Location
- 10220 Goldenrod St NW Coon Rapids, Minnesota 55448 United States
- Coordinates: 45°07′38″N 93°15′38″W﻿ / ﻿45.12735°N 93.26065°W

Information
- School type: Public charter school
- Motto: We've Got Your Back
- Opened: 2002-2003
- Director: Brandon Wait
- Staff: 38
- Grades: 9-12
- Enrollment: 257 (2024-2025)
- Campus type: Urban
- Colors: Black and Gold
- Website: www.pcths.org

= Paladin Career and Technical High School =

Charter school in Minnesota

Paladin Career and Technical High School is a Minnesota public charter school in Coon Rapids, Minnesota, in the United States. It opened in September 2002 and teaches grades 9–12.

== Curriculum ==

Students must meet the education requirements of the state to obtain a high school diploma.

== Governance ==

Paladin Career and Technical High School is a Minnesota non-profit and is designated as a 501(c)3 by the Internal Revenue Service.
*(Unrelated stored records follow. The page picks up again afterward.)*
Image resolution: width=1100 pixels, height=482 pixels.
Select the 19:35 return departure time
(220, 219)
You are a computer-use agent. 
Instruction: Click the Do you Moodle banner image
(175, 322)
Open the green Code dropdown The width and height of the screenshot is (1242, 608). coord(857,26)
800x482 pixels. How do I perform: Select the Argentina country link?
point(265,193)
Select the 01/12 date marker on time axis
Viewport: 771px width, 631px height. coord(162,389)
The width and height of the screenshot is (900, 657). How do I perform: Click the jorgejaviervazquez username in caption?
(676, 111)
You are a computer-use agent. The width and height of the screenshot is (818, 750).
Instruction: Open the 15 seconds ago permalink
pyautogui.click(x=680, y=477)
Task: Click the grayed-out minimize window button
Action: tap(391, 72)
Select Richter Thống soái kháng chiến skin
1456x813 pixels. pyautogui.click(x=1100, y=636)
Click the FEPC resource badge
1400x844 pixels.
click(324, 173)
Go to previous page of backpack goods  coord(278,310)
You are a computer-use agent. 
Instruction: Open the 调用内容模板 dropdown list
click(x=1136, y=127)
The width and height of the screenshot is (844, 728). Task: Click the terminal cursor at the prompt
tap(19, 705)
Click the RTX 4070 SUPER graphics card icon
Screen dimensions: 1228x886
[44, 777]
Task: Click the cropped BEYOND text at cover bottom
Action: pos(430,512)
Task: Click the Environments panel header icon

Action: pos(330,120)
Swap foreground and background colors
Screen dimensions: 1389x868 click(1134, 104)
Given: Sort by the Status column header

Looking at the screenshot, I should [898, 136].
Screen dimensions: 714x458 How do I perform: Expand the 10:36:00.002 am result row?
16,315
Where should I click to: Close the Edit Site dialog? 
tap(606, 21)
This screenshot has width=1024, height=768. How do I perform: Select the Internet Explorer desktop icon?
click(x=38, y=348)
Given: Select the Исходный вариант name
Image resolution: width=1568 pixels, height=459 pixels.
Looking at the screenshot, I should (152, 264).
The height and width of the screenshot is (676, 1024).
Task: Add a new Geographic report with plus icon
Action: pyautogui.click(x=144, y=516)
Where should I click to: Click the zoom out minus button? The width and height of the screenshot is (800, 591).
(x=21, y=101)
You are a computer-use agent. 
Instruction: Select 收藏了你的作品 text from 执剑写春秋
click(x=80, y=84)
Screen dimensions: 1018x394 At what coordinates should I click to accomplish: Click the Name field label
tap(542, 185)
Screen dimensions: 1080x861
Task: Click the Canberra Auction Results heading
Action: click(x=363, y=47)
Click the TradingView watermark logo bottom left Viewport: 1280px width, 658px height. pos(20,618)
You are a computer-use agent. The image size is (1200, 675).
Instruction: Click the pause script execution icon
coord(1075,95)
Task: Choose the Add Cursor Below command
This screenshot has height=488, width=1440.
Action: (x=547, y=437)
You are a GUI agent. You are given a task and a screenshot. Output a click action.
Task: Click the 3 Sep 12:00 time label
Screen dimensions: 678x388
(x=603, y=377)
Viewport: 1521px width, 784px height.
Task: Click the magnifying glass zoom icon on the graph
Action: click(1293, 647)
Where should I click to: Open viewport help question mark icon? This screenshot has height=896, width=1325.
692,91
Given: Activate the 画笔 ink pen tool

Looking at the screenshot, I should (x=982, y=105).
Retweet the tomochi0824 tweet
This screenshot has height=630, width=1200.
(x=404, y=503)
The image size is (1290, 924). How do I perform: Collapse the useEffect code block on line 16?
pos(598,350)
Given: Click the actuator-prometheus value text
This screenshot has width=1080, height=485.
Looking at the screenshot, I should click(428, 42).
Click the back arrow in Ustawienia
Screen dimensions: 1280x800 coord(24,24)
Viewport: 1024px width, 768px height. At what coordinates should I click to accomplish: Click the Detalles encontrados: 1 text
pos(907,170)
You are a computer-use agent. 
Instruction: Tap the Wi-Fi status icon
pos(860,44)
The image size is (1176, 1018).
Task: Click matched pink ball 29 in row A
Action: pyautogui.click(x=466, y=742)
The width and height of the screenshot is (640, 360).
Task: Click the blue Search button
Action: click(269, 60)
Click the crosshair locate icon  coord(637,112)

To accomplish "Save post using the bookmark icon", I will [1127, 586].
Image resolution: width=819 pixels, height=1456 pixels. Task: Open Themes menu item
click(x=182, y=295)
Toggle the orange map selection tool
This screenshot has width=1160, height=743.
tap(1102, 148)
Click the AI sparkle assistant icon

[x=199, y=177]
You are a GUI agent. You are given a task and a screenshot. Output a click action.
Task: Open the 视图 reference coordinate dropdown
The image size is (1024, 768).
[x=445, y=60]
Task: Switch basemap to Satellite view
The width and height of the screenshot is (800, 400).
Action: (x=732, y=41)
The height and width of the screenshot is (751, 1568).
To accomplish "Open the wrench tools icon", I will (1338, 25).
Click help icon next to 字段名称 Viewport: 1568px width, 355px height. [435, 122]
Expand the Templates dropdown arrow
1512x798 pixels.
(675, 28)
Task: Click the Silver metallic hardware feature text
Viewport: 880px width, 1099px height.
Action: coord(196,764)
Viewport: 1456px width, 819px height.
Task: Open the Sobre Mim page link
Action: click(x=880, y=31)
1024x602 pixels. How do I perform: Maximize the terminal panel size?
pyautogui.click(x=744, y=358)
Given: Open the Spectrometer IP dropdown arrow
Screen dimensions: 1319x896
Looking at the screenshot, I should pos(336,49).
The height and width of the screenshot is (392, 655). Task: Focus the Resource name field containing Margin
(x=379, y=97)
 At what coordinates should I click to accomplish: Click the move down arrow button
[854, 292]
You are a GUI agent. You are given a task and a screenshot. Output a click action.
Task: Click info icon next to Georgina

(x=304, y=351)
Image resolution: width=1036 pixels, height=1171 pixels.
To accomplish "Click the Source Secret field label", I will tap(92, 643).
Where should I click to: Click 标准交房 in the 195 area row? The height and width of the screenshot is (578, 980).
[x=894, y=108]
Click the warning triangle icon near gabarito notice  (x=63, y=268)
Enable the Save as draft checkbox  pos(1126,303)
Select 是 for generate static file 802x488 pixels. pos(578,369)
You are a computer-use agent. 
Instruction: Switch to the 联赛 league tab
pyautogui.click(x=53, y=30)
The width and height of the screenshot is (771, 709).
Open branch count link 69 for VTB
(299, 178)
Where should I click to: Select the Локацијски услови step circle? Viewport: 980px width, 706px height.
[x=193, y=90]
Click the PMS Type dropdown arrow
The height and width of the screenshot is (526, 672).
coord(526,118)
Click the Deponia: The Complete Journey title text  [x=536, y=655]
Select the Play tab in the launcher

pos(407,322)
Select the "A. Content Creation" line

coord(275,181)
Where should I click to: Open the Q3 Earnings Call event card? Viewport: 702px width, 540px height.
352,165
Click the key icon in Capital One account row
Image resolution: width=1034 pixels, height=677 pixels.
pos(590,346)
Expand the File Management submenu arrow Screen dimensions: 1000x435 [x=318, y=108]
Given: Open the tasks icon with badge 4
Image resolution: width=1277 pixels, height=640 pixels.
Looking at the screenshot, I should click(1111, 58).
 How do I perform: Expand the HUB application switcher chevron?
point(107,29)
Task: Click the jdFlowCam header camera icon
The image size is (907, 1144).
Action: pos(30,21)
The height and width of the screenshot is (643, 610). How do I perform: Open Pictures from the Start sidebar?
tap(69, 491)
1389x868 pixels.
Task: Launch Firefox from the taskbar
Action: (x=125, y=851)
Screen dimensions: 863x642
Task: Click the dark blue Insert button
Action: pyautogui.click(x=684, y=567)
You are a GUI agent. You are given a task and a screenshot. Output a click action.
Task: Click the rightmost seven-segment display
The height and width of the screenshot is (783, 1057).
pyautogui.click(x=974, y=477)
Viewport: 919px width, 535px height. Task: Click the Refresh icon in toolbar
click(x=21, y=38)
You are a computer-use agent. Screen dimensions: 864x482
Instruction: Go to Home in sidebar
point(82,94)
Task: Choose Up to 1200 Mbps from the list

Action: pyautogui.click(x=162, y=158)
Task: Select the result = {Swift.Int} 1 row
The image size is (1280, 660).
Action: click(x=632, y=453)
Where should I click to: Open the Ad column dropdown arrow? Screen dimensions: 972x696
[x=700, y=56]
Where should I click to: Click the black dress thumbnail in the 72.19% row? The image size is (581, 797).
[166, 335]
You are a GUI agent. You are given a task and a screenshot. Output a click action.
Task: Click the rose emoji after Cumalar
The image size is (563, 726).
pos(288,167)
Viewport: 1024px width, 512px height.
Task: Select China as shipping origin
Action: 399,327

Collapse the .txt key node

The school board is elected by the school community, in accordance with Minnesota Statute 124D.10.

== Student population ==

The school serves an at-risk population of students, which may include those with family, health or other social problems. In 2009, the school was mentioned in an article about the growing homeless population in the northern metro area of Minneapolis–Saint Paul.